Single-mode laser due to the good beam quality, small focused spot and high energy density characteristics, suitable for removing strong adhesion pollutants such as rust, but also suitable for heat input sensitive to thin materials and precision parts cleaning. However, because the single-mode energy is too concentrated, it may cause certain damage to the substrate material during cleaning.
For scenarios such as molds that require no damage to the substrate after cleaning, multi-mode lasers must be selected. The multi-mode beam has uniform energy distribution and high peak power, and the peak power density can be controlled to be higher than the damage threshold of pollutants but lower than the substrate, so the pollutants can be effectively removed during cleaning without damaging the structure of the material surface.
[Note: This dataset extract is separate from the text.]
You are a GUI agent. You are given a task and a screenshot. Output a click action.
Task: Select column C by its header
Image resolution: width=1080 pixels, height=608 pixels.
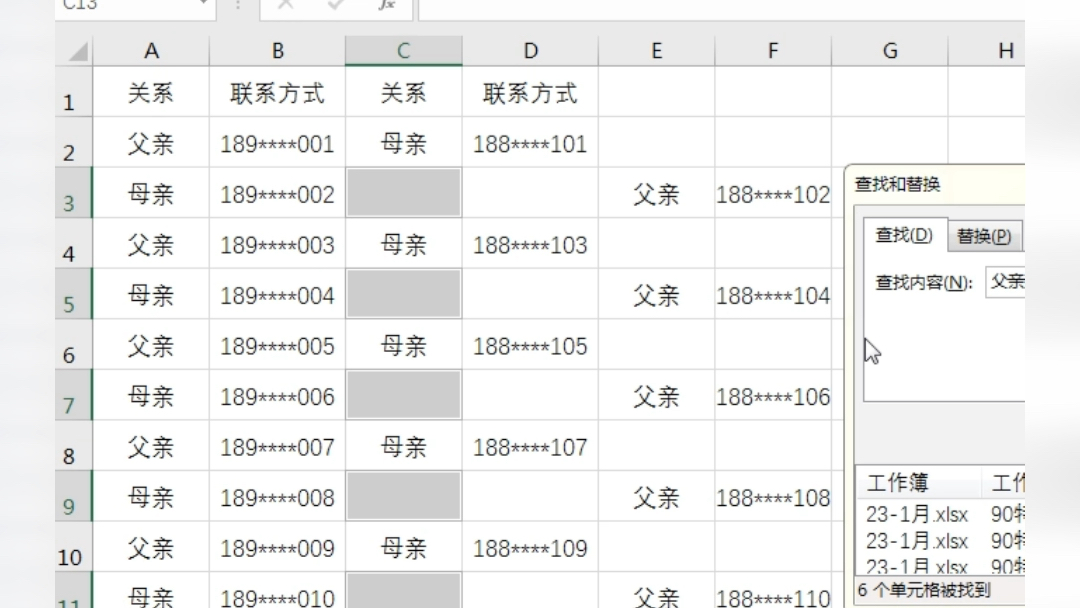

In addition, the multi-mode focus spot is larger, and the multi-mode cleaning efficiency is usually higher for scenes where single mode and multi-mode can achieve the same cleaning effect. However, for strongly attached contaminants, multi-mode laser cleaning may be inadequate.
Application scenarios of single-mode and multi-mode lasers
Based on the advantages and disadvantages of single-mode and multi-mode cleaning lasers, their application scenarios are also different.
Main application scenarios of single mode:
- Metal rust removal: The high energy density of the single-mode laser makes it an ideal choice for metal rust removal, which can efficiently remove the rust layer on the metal surface. The higher the laser power, the stronger the rust removal ability and the higher the efficiency. Light to launched 1000W high-power single-mode pulse laser, QBH output is easy to integrate, with strong cleaning ability, high efficiency advantages.
- Weld oxide cleaning: In the welding process, due to the high temperature of the processing process, it is easy to form oxides and material precipitation debris in the weld and around the welding quality and appearance, and the light is introduced to 200~500W single-mode laser, which can accurately remove oxides to ensure the appearance and quality after welding.
- Precision parts cleaning: Light to launch 100~200W single-mode laser, QCS output, strong cleaning ability, small thermal output, small deformation after material cleaning, small thermal impact.
Multi-mode main application scenarios:
- Mold cleaning: The mold may accumulate residues during use, such as plastic, metal fragments, dust, etc., which will affect the surface quality of the product and cause product defects. Regular cleaning of the mold can prevent corrosion and wear, thereby extending the service life of the mold. Due to the large difference in the characteristics of the mold substrate and the pollutant, the flat-top beam can effectively remove the pollutant without damaging the mold. Light to launch 500~1000W square spot multi-mode laser, cleaning mold efficiency is high, no damage to the substrate.
- Perovskite cell edge cleaning: refers to cleaning the film layer at the edge of the thin film solar cell to create an insulating area, which is conducive to subsequent packaging work. The YFPN-1000-GCM-H50-F laser with square spot output, uniform energy distribution, high peak power, can clean the film layer at one time, no glass damage, high efficiency.
- Laser coating: The use of laser coating on the surface of the material can significantly improve the adhesion of the material surface. According to different roughness requirements, light can provide 5mJ, 15mJ, 50mJ different monopulse energy multi-mode laser, to ensure the efficiency of coating while achieving different roughness requirements.